[Records for this exercise Boundary: Start]

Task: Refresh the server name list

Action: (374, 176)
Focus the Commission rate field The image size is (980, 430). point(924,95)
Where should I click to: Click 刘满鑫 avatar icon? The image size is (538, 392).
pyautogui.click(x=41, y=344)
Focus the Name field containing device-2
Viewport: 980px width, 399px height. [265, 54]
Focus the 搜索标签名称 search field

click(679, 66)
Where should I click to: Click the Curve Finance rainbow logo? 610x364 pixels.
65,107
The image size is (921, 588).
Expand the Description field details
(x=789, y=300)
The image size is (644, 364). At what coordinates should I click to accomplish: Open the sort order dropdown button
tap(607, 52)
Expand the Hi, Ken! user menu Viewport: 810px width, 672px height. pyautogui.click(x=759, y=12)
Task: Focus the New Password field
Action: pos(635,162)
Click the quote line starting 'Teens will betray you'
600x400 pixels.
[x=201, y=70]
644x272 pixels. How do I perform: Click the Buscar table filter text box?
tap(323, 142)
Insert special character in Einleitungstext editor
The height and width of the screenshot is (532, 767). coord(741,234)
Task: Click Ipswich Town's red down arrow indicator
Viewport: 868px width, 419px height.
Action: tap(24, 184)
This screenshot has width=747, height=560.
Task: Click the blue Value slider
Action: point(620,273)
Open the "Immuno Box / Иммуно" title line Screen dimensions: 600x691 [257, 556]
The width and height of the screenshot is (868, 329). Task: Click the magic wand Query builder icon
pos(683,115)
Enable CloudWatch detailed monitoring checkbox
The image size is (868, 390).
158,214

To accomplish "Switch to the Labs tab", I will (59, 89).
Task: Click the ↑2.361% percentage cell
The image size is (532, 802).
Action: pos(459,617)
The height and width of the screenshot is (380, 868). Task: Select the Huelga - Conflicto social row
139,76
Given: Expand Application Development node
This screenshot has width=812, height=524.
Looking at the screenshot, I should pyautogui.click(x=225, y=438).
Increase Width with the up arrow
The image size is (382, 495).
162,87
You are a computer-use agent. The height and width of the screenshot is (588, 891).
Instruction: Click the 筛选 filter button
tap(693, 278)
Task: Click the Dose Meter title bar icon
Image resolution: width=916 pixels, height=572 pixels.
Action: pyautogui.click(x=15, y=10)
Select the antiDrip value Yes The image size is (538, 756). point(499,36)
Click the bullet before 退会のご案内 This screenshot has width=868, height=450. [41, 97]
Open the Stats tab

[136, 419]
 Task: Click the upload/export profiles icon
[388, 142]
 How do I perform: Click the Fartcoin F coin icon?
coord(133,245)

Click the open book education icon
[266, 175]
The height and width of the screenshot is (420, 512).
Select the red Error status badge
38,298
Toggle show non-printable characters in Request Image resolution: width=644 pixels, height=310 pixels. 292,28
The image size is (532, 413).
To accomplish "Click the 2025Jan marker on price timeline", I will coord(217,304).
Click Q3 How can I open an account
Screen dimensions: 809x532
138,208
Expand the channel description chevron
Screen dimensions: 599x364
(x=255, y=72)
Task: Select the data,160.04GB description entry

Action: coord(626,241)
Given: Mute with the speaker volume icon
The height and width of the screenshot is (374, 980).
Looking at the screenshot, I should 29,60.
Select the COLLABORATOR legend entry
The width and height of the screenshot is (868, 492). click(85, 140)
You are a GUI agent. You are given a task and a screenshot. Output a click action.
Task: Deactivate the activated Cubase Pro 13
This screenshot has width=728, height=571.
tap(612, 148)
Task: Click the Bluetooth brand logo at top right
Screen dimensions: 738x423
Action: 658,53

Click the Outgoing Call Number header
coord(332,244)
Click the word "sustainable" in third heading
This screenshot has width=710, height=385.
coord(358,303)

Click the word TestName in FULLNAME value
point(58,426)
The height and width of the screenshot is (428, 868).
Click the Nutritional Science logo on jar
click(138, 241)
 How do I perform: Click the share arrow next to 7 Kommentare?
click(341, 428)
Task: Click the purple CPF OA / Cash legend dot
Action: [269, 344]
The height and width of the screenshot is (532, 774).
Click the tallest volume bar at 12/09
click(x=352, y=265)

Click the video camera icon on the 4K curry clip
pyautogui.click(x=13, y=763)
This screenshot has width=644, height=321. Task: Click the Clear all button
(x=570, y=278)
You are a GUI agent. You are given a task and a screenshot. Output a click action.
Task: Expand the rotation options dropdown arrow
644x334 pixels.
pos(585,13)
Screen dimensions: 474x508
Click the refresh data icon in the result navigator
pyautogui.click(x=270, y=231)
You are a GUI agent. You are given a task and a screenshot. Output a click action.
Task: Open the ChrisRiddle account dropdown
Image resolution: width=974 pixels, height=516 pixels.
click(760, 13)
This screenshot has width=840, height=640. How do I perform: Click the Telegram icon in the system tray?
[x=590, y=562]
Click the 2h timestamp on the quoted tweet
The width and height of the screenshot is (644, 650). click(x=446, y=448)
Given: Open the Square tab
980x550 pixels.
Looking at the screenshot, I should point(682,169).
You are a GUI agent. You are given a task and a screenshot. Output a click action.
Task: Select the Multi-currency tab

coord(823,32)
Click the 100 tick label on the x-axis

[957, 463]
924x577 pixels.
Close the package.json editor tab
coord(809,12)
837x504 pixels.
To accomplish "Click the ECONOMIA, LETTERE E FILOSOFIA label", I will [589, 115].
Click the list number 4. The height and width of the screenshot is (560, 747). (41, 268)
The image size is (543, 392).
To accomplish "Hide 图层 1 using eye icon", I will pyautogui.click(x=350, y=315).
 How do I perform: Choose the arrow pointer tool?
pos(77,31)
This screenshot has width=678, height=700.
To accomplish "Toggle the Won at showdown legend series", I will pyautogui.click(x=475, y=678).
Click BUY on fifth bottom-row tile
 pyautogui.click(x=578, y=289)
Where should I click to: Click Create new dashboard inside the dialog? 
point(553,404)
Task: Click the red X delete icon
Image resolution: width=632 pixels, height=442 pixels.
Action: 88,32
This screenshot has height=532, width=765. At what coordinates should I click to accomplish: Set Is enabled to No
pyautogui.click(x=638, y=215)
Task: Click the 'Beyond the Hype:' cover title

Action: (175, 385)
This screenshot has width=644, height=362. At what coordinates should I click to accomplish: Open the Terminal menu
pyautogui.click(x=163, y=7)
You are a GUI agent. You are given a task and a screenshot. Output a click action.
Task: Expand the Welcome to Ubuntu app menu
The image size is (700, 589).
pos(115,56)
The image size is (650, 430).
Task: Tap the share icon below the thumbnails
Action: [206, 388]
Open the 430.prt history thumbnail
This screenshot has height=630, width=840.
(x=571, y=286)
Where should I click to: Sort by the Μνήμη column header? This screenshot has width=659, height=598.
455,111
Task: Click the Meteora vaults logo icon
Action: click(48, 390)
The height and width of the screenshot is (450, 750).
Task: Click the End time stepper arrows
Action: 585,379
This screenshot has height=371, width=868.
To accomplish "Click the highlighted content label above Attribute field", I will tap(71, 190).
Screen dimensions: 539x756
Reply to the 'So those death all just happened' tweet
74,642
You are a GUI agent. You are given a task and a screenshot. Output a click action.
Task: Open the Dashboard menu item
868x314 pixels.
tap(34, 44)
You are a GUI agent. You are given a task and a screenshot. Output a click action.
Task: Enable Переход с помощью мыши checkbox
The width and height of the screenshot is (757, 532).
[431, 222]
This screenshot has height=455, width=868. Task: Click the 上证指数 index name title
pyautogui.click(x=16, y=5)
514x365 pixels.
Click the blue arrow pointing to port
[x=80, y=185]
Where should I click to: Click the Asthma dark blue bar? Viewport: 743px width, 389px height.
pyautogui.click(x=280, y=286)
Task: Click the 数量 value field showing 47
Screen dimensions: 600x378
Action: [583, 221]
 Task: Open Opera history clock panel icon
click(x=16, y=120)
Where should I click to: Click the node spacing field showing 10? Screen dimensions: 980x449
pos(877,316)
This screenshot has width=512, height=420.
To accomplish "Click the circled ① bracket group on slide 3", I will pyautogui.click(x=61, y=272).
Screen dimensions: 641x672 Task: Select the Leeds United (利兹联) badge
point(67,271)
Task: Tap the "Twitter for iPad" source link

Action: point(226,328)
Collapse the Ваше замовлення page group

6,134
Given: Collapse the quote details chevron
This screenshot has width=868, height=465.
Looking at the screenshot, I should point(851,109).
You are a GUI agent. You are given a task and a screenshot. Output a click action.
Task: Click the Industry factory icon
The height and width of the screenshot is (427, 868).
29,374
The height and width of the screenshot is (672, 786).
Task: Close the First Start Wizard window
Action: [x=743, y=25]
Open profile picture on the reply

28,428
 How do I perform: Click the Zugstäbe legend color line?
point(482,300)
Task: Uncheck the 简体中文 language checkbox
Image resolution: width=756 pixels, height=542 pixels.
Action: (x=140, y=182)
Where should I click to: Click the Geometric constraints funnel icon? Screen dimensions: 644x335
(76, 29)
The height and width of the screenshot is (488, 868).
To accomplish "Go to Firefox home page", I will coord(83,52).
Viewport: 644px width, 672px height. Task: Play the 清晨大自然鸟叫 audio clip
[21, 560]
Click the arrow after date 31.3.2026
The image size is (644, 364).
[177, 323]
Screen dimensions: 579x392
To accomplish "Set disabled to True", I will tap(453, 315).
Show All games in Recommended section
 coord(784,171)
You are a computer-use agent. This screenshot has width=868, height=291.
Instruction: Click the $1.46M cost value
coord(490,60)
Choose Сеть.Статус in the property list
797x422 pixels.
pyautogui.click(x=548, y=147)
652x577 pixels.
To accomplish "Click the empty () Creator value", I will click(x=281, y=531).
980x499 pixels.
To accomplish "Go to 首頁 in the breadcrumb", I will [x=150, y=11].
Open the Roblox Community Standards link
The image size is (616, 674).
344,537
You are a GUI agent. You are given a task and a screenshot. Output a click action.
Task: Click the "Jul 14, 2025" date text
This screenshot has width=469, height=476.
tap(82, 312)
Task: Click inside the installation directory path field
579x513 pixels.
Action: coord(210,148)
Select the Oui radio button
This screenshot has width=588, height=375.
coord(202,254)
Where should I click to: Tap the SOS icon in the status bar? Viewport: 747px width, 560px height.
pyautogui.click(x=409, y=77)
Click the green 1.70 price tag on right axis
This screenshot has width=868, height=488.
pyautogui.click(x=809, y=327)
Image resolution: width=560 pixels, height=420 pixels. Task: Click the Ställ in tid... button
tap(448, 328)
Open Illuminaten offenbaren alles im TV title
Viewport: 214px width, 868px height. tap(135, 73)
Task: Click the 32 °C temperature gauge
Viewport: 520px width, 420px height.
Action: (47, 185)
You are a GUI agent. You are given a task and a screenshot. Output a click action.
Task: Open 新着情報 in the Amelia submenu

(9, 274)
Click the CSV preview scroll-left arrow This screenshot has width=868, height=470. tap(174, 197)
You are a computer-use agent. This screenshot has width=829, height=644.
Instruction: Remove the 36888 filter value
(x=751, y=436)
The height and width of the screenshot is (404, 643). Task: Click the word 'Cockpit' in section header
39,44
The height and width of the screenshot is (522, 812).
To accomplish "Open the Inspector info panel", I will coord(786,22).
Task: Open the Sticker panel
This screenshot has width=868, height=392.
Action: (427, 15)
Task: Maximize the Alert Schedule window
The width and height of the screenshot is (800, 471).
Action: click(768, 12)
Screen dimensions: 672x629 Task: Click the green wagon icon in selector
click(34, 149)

[Records for this exercise Boundary: End]

How many lines above contain the word "date"? Reply with only the number.

*Finished exercise*: 2